Thirteen Apple retail locations in China remain closed, including stores in Shanghai International Trade iapm, Nanjing Jinmaohui, Suzhou, Hangzhou Vientiane City, West Lake, Xiamen New Life Plaza, Tahoe Plaza. All Apple retail stores in Tianjin and Chongqing, each of which hosts three outlets, are still shuttered.
Following targeted store closures in January, Apple closed all retail stores, corporate offices and contact centers in the region earlier this month out of what the company described as "an abundance of caution," promising to reopen the physical spaces as soon as possible. The closures mirror government efforts to keep public spaces clear in a bid to stop the spread of the virus.
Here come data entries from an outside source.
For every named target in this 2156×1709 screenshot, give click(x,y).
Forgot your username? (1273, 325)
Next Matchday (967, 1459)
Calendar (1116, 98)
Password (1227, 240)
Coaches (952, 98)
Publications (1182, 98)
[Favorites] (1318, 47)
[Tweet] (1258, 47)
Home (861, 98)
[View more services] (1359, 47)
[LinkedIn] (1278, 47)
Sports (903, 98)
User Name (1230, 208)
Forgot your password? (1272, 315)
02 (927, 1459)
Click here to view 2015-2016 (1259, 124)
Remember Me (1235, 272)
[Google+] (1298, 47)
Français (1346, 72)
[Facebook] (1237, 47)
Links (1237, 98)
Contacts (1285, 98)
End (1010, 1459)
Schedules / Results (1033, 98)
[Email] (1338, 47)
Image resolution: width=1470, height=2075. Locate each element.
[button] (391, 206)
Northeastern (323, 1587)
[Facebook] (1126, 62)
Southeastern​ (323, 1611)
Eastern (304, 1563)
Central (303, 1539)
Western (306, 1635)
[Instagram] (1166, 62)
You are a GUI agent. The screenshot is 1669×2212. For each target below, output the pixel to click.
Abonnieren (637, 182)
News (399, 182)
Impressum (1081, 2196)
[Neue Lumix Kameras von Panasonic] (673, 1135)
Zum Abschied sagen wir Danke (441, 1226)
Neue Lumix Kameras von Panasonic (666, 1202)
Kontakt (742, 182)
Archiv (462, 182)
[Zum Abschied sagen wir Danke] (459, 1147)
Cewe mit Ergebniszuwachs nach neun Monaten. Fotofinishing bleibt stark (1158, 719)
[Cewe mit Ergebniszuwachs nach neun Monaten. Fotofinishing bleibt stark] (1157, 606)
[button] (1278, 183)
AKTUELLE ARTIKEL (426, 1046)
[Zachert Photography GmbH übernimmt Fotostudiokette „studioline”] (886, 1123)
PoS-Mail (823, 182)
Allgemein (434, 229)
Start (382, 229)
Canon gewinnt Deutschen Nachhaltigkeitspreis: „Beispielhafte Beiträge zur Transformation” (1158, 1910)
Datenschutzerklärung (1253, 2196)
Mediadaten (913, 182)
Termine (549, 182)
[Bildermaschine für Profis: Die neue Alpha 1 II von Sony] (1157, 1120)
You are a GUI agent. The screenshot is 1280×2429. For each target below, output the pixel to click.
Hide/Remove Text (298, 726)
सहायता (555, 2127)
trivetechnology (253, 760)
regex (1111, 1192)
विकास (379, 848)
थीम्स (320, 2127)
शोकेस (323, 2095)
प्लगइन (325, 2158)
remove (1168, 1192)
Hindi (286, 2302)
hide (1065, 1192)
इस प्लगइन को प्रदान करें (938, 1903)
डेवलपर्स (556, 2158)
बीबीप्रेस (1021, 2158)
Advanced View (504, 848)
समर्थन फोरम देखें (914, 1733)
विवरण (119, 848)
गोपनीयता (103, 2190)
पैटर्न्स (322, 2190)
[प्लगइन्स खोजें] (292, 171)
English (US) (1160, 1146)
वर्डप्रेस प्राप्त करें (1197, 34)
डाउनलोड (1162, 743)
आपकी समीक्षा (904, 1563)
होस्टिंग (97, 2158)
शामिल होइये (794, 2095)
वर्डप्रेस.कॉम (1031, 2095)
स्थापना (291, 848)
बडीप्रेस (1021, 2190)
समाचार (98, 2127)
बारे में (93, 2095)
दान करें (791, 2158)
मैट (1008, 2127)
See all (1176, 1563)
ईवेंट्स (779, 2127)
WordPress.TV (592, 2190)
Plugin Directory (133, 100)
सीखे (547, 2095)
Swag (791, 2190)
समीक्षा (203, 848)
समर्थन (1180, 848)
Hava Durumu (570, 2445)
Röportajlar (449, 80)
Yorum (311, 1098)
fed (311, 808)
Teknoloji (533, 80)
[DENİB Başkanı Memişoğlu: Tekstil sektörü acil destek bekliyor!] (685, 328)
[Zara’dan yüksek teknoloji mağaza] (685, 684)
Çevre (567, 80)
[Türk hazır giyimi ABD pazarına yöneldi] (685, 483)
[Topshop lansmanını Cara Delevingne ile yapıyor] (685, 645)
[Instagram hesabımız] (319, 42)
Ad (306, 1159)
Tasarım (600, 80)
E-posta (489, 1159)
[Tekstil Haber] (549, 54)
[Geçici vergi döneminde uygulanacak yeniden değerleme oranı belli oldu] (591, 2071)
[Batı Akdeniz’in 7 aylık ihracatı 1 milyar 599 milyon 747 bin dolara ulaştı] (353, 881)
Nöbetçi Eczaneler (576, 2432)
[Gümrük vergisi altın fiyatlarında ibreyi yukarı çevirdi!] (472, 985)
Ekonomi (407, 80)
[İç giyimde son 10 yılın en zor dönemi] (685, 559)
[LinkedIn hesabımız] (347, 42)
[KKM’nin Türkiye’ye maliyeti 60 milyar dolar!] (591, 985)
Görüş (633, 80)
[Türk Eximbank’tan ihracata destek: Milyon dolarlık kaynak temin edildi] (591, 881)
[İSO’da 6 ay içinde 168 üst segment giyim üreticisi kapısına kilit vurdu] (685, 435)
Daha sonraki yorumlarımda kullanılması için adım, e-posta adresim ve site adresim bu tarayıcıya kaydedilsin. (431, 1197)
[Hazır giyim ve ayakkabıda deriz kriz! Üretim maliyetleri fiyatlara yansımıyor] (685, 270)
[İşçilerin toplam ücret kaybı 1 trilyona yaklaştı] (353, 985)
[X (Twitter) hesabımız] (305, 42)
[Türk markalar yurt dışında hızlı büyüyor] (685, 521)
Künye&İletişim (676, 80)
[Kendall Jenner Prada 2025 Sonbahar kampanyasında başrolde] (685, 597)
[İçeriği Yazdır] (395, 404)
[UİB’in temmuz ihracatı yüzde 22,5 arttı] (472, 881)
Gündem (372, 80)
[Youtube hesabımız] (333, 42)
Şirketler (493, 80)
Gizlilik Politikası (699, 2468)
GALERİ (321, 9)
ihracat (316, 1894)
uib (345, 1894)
Last week, Apple warned fallout from the outbreak would lead to lower than expected earnings for the current quarter. For one, the coronavirus has negatively impacted Apple supply partners, resulting in temporarily constrained global iPhone supply. Chinese demand is also expected to take a hit due to ongoing store closures.
Analysts have taken a relatively favorable stance to Apple's prospects despite the guidance revision. On Monday, Wedbush Securities analyst Daniel Ive said that while the company could face product delays in a worst case scenario, he believes there is little concern for longterm effects to Apple's business.